Backpropagation Algorithm
- Input \(x\) Set the corresponding activation for the input layer \(a^{l=1}\) (I believe the input literally just sets the activations in the first layer)
- Feedforward: For each \(l=\{1,2,\ldots,L \}\), compute: \(z^l\) and \(a^l\)
- Output error: Compute the output layer error \(\delta^L\) (using BP1)
- Backpropagate the error: For each \(l=\{L-1, L=2, \ldots, 2\}\) compute \(\delta^l\) (using BP2)
- Update: Calculate the gradients wrt the weights and biases using BP3 and BP4 and update weights and biases.
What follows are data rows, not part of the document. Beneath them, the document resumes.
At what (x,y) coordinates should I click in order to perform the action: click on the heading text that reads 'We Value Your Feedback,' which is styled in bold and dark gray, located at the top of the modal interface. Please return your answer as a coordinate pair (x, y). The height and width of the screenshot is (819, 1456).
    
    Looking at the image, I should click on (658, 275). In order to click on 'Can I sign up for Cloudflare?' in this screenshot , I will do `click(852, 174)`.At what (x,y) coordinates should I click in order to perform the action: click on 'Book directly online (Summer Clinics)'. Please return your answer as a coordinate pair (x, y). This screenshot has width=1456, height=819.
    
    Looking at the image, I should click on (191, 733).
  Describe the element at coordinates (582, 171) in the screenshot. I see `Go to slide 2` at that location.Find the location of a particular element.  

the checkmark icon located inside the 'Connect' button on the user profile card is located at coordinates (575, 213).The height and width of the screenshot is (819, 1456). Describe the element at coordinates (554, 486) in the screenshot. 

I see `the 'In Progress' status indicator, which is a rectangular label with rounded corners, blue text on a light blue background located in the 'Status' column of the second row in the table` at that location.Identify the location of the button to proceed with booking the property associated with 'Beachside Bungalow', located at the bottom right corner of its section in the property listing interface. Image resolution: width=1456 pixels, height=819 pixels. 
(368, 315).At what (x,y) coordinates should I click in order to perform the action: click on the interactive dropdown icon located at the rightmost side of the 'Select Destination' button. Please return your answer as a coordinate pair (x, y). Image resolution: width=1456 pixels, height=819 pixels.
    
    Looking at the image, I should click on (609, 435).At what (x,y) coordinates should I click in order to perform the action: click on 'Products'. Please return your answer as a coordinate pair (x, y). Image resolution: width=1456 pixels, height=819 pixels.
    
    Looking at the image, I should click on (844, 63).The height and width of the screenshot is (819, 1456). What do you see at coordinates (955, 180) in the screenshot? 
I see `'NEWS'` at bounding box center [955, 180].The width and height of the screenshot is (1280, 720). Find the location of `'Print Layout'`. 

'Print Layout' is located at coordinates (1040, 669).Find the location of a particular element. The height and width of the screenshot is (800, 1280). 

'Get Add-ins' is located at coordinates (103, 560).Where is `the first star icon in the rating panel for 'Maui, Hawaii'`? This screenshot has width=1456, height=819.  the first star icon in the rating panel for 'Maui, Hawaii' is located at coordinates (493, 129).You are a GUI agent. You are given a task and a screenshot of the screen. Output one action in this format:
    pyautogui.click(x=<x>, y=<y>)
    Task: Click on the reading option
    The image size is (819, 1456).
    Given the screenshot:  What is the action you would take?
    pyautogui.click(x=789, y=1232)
Note that when using SGD, the updates will be done on the average gradient of the mini-batch.
Exercises
Backpropagation with a single modified neuron
If the activation function of a single neuron was modified to \(f(z) \ne \sigma(z)\), then \(\sigma'(z^l)\) would be modified such that the corresponding element would be \(f'(z^l_k)\)
Backpropagation with linear neurons
This corresponds to setting \(\sigma'(z^l) = \vec{1}\)
In what sense is backpropagation fast
Backpropagation requires two passes through the network: forward and backward, which are both similar in complexity (Note that there are no inverse matrices required to be calculated!).
A naive approach may be to find \(\partial C / \partial w_{jk}^l\) for each weight by using a first order apporximation and running the network twice to find \(C(w), C(w + \epsilon)\). This scales with the number of parameters, which is incredibly slow. Conversely, backpropagation utilises the chain rule to update all the parameters based of one observation, by utilising the relationship between the weights.